------ Given passage

The battlefield commander had his plan set. It was to be an aggressive offensive pitting his infantry troops in a frontal assault on the enemy. The battalions and companies were in place. The subordinate commanders had been briefed on the plan and their roles. As any competent commander would do, the general didn't commit all of his resources to the battle; some were held in reserve. Everything was ready.
One of the commander's chief concerns during the plan had been the flanks of the attacking forces. He worried that the enemy would spread to the sides and try to outflank his forces. He included additional units in the plan dedicated to cover the flanks of the attacking forces. He was protecting the exposures.
Sound familiar? The battle on a fireground is no less a pitched battle that any army would fight. There are many of the same elements and one of the most important areas in firefighting strategy is covering the exposures.
The enemy in firefighting is heat the heat that the fire produces, where that heat can travel and the effect that the heat will have on other combustibles. Exposure problems are a result of excessive heat. The fire extends within the structure or to another structure as the result of heat transfer, which occurs in three ways: conduction, convection and radiation.

------------
------ Data section

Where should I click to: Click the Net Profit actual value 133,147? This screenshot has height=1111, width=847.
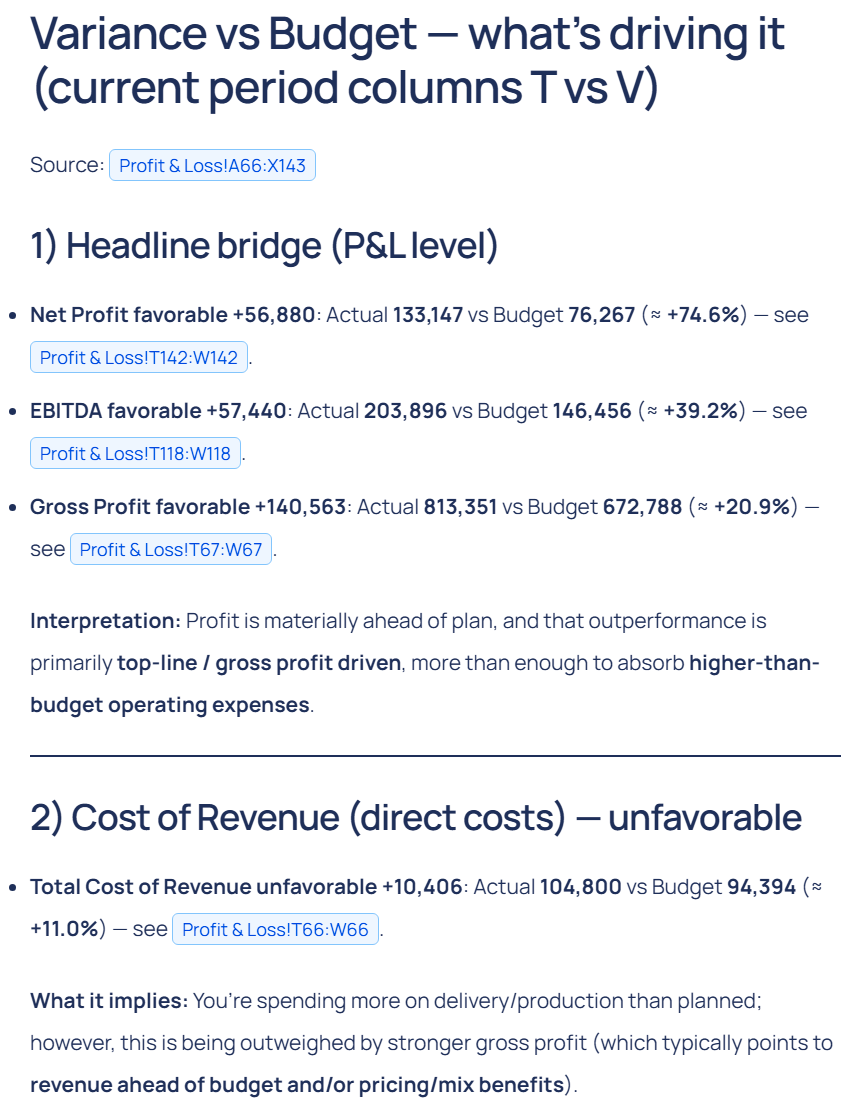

------------
------ Data section

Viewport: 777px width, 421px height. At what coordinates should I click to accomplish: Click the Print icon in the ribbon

------------
------ Data section

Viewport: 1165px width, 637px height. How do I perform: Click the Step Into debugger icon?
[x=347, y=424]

------------

▶ [Required task] Write out the firefighting passage again from "One of the commander's" to "covering the exposures.", and switch "flanks" to "wings". The records come from a different source than the text.

▶ [Answer to this task]
One of the commander's chief concerns during the plan had been the wings of the attacking forces. He worried that the enemy would spread to the sides and try to outflank his forces. He included additional units in the plan dedicated to cover the wings of the attacking forces. He was protecting the exposures.
Sound familiar? The battle on a fireground is no less a pitched battle that any army would fight. There are many of the same elements and one of the most important areas in firefighting strategy is covering the exposures.